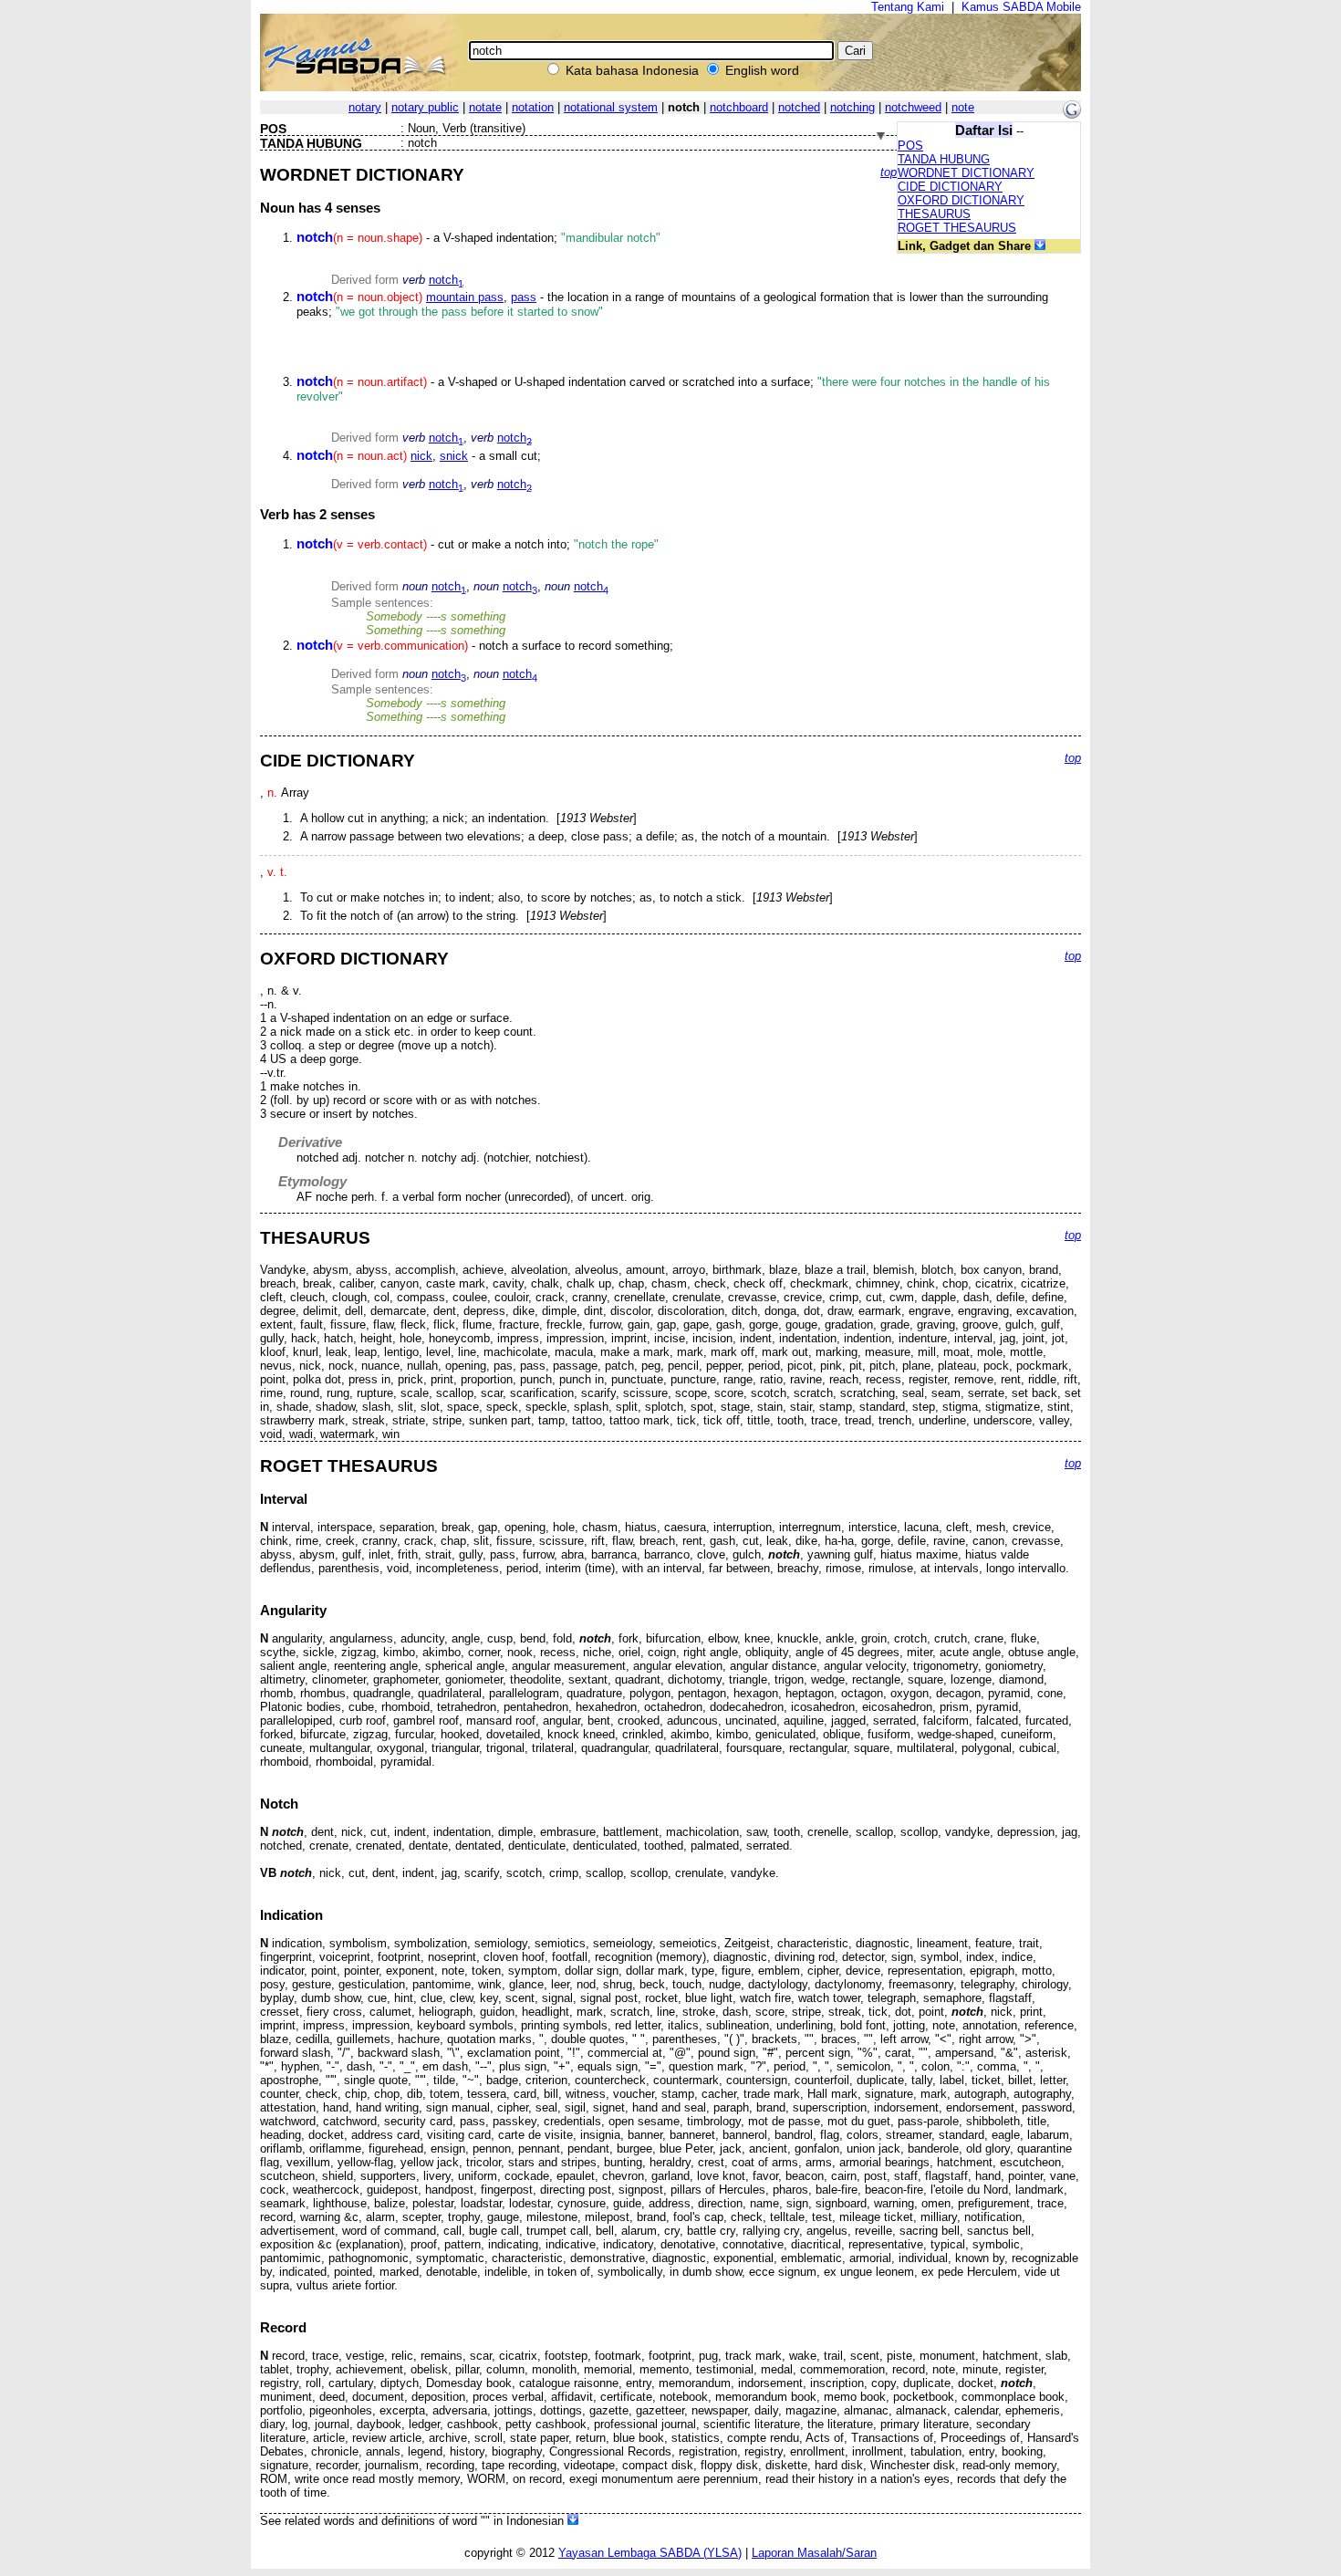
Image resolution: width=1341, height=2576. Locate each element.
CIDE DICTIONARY (950, 186)
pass (523, 297)
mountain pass (465, 297)
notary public (425, 107)
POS (910, 145)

What to produce
What's needed is every line above, retyped exactly and free of pictures.

Solved exercise
Image resolution: width=1341, height=2576. Locate each element.
CIDE DICTIONARY (950, 186)
pass (523, 297)
mountain pass (465, 297)
notary public (425, 107)
POS (910, 145)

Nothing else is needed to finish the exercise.